John Peto

Personal information
- Born: 1810 Godalming, Surrey, England
- Died: 22 February 1874 (aged 63–64) Guildford, Surrey, England
- Role: Wicket-keeper
- Relations: William Peto (brother)

Domestic team information
- 1847: Surrey

Career statistics
| Competition | First-class |
| Matches | 1 |
| Runs scored | 12 |
| Batting average | 12.00 |
| 100s/50s | 0/0 |
| Top score | 7 |
| Catches/stumpings | 0/1 |
- Source: Cricinfo, 14 January 2012

= John Peto (cricketer) =

English cricketer

John Peto (1810 – 22 February 1874) was an English cricketer. Peto's batting style is unknown, though it is known he fielded as a wicket-keeper. He was christened at Godalming, Surrey on 26 December 1810.

Peto made a single first-class appearance for Surrey against the Marylebone Cricket Club at The Oval in 1847. He was dismissed in Surrey's first-innings total of 197 for 7 runs by William Hillyer, with the Marylebone Cricket Club making 91 all out in response to that total.
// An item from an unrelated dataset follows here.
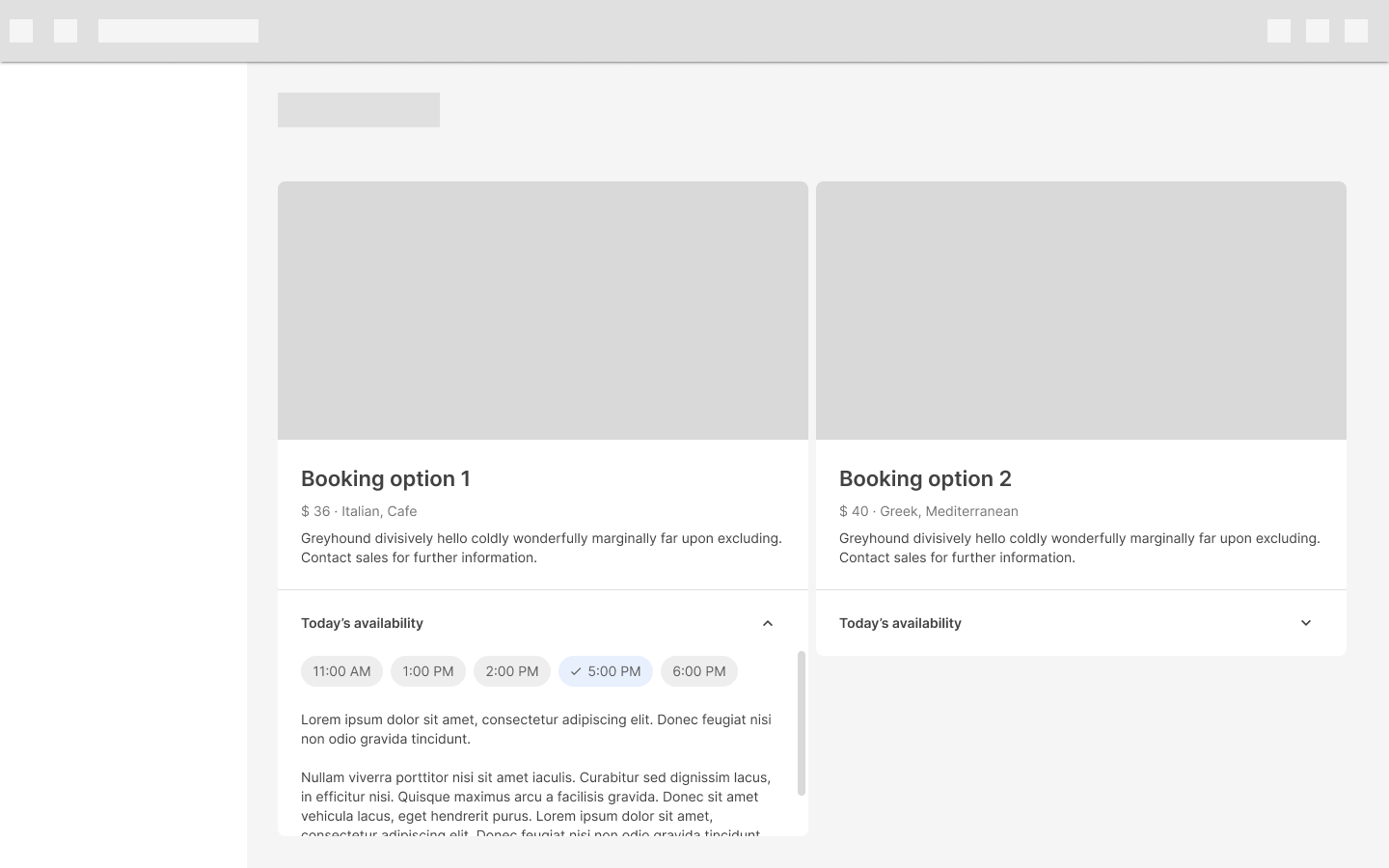Select the 11:00 AM time chip
The image size is (1389, 868).
pos(341,671)
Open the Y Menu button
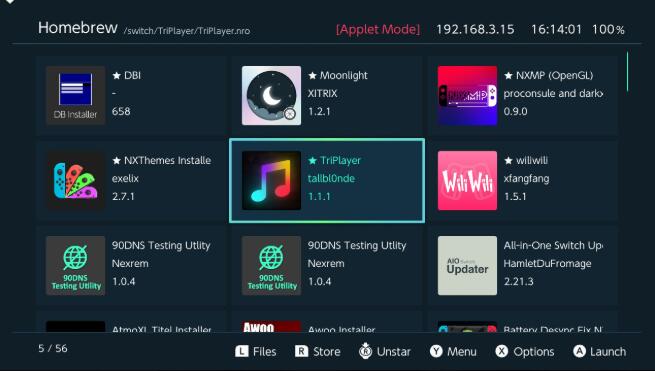Screen dimensions: 655x371 pyautogui.click(x=453, y=351)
Forced to follow-on, the Marylebone Cricket Club made 216, with Peto taking his only stumping of the match when he stumped Samuel Dakin off the bowling of Nicholas Felix. Chasing 110 for victory, Surrey were dismissed nine runs short of their target, with Peto ending the innings not out on 5.

He died at Guildford, Surrey on 22 February 1874. His brother William Peto also played first-class cricket.